What is expected:
In the records that follow, locate every line with "mode" and extract it.

(Stored data entries)

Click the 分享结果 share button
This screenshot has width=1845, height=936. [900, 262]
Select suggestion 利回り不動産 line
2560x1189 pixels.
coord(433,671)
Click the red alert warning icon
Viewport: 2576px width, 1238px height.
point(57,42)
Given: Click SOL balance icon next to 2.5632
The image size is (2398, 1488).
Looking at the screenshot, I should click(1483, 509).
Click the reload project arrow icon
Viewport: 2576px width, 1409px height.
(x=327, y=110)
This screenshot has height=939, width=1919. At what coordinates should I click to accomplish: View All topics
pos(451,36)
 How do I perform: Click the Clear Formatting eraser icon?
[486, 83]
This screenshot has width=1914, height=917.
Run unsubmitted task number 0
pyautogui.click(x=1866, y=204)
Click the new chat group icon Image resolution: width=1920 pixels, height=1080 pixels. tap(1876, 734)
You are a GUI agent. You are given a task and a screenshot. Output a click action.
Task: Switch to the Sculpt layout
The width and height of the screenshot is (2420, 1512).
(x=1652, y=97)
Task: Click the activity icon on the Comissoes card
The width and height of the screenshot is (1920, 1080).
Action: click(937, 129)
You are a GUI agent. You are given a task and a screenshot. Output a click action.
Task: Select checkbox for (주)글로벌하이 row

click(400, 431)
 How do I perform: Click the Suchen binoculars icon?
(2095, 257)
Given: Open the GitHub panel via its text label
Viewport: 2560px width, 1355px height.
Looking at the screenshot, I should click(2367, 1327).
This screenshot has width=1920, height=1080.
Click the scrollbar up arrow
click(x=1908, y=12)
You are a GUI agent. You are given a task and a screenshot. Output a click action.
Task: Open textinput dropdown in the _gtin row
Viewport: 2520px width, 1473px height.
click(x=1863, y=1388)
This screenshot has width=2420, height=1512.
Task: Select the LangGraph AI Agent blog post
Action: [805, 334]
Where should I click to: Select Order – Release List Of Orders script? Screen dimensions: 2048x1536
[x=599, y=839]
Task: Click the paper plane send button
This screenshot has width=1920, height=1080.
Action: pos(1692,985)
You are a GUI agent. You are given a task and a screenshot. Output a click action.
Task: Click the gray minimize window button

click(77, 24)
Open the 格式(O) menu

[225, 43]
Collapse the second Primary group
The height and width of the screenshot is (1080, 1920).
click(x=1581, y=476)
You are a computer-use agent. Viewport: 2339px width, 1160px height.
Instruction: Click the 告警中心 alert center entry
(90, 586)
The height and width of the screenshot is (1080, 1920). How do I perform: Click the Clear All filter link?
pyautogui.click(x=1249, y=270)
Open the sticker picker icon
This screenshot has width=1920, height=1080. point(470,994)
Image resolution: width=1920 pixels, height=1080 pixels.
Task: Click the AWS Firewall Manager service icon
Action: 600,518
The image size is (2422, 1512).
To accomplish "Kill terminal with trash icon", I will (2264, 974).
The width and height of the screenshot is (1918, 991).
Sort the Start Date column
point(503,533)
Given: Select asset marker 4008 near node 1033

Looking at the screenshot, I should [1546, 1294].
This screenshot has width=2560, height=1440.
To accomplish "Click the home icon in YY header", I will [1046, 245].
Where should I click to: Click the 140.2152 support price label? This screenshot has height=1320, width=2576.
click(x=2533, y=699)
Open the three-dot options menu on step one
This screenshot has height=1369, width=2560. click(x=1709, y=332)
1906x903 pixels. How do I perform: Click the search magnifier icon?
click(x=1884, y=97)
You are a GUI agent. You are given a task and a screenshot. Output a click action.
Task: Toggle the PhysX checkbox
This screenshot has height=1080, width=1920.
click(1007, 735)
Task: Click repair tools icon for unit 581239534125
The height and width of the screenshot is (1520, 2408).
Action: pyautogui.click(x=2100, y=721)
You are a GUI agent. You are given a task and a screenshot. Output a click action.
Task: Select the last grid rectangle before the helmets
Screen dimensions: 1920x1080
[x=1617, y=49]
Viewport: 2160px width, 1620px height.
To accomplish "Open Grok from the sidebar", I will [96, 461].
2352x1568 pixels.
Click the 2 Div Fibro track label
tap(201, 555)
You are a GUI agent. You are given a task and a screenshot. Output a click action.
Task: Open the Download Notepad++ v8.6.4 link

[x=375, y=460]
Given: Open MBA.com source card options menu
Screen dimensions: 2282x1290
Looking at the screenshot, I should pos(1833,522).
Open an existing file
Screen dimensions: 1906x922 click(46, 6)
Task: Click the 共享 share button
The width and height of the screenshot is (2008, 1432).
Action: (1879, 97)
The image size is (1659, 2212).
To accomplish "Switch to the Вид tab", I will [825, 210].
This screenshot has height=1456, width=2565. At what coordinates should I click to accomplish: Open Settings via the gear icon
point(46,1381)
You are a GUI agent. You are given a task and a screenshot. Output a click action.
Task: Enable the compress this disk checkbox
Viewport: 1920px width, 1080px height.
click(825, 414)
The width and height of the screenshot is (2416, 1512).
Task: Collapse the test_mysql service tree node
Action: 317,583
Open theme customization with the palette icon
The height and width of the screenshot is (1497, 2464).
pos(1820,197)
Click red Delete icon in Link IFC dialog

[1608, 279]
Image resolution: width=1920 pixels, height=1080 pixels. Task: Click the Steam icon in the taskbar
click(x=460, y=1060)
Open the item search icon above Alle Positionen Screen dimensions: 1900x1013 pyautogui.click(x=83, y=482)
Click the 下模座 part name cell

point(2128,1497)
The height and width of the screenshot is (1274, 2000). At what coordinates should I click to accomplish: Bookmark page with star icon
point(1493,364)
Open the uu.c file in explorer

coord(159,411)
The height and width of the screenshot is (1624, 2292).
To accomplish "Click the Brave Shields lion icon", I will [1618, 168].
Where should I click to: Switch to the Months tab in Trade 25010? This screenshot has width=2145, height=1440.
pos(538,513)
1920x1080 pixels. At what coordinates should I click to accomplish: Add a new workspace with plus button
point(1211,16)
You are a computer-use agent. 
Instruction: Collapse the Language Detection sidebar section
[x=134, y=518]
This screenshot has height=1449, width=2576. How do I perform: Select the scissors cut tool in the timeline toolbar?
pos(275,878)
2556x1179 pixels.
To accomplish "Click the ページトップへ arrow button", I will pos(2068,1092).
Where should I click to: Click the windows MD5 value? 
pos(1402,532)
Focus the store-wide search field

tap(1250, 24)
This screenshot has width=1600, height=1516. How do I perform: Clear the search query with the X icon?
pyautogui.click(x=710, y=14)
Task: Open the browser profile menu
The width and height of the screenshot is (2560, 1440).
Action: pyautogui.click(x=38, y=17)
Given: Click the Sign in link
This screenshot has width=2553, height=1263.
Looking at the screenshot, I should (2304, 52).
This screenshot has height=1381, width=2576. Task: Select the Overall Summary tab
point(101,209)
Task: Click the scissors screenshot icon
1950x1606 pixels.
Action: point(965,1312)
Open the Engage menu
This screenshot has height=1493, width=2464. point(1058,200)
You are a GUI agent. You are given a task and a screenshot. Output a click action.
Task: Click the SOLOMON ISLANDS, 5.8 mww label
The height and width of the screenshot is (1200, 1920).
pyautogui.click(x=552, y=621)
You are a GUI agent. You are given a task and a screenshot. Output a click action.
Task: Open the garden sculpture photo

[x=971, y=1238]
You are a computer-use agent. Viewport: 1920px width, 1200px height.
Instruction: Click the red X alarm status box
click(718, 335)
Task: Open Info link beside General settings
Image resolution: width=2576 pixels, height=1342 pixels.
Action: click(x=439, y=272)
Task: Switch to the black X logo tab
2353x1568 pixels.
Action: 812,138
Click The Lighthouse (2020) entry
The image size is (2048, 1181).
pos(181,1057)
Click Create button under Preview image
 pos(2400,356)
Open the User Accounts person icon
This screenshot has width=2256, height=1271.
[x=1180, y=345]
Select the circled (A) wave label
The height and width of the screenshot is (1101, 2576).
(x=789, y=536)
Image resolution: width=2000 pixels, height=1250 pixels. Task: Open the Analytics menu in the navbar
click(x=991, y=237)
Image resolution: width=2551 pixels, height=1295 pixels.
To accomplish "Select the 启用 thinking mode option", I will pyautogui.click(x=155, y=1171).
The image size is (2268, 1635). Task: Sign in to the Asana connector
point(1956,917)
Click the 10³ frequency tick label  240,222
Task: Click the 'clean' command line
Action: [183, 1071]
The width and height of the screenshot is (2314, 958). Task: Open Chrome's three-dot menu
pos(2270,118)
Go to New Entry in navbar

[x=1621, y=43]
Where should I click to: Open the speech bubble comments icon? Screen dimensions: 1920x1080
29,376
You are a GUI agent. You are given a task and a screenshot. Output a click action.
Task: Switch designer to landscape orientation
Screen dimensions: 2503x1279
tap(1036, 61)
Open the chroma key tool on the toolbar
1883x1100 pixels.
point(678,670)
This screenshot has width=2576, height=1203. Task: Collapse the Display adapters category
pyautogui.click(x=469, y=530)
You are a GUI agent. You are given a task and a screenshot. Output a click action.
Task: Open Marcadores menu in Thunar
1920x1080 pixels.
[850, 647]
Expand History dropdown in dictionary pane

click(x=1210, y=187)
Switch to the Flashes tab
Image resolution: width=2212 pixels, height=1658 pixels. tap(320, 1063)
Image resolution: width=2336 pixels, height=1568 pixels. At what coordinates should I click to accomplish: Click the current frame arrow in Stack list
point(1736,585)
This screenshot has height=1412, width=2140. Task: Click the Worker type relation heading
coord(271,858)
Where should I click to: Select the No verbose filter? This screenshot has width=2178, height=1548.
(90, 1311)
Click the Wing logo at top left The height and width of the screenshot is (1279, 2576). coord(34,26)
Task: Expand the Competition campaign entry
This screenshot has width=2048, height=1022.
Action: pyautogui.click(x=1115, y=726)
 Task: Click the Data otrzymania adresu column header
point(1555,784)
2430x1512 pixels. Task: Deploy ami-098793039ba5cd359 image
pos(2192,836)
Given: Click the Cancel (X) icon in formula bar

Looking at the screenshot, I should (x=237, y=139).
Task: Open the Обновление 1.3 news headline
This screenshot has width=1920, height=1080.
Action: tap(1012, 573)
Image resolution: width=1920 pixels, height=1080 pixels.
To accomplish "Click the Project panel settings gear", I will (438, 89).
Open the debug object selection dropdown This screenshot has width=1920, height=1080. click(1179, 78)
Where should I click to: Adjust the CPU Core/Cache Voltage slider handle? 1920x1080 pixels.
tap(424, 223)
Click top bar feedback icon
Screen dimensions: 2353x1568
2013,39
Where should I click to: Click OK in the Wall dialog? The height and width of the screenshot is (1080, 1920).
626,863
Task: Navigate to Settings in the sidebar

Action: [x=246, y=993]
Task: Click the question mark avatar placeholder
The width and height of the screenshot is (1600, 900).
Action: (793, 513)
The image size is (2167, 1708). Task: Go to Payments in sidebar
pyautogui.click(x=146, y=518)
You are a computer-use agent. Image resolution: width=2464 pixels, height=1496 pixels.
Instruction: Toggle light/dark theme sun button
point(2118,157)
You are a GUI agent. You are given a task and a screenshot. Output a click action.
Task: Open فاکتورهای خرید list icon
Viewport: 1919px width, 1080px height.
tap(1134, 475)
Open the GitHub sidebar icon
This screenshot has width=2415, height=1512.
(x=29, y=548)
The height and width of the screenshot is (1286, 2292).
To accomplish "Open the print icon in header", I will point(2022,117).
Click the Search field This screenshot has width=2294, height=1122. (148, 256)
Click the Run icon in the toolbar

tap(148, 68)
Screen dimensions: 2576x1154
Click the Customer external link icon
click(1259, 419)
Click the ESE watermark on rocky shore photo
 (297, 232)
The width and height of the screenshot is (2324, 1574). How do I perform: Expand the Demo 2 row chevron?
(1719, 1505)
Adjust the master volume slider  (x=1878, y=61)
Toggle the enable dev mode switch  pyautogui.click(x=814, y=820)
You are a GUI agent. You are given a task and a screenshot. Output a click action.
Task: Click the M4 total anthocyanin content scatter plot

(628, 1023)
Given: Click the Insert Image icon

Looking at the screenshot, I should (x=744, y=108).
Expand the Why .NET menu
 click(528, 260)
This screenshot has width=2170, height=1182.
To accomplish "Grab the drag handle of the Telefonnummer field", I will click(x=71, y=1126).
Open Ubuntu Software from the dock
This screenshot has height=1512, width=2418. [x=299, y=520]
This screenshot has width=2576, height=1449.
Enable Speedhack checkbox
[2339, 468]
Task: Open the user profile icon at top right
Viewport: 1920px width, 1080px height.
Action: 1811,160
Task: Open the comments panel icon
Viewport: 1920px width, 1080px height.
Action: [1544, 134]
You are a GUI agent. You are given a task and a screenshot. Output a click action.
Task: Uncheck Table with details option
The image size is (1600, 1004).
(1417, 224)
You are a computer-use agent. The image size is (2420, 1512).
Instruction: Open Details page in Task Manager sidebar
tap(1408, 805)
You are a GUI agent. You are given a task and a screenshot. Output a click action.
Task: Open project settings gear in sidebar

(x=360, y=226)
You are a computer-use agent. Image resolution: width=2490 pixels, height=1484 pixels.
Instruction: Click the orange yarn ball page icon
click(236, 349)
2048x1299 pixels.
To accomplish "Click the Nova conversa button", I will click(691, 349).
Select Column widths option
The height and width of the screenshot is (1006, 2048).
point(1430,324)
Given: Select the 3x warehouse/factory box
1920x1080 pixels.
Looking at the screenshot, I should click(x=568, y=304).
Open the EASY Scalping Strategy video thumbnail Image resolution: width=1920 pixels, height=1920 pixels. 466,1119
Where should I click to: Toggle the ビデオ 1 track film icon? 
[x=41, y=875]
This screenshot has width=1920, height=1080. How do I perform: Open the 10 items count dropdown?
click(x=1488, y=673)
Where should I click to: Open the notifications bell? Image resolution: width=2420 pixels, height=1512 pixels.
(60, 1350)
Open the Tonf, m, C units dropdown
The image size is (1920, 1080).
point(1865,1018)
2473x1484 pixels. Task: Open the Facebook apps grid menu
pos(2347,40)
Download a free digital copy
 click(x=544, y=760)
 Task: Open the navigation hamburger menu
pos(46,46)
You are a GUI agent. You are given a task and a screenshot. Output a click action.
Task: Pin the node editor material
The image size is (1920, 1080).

Task result:
To accomplish "Select the 启用 thinking mode option", I will pyautogui.click(x=155, y=1171).
Toggle the enable dev mode switch  pyautogui.click(x=814, y=820)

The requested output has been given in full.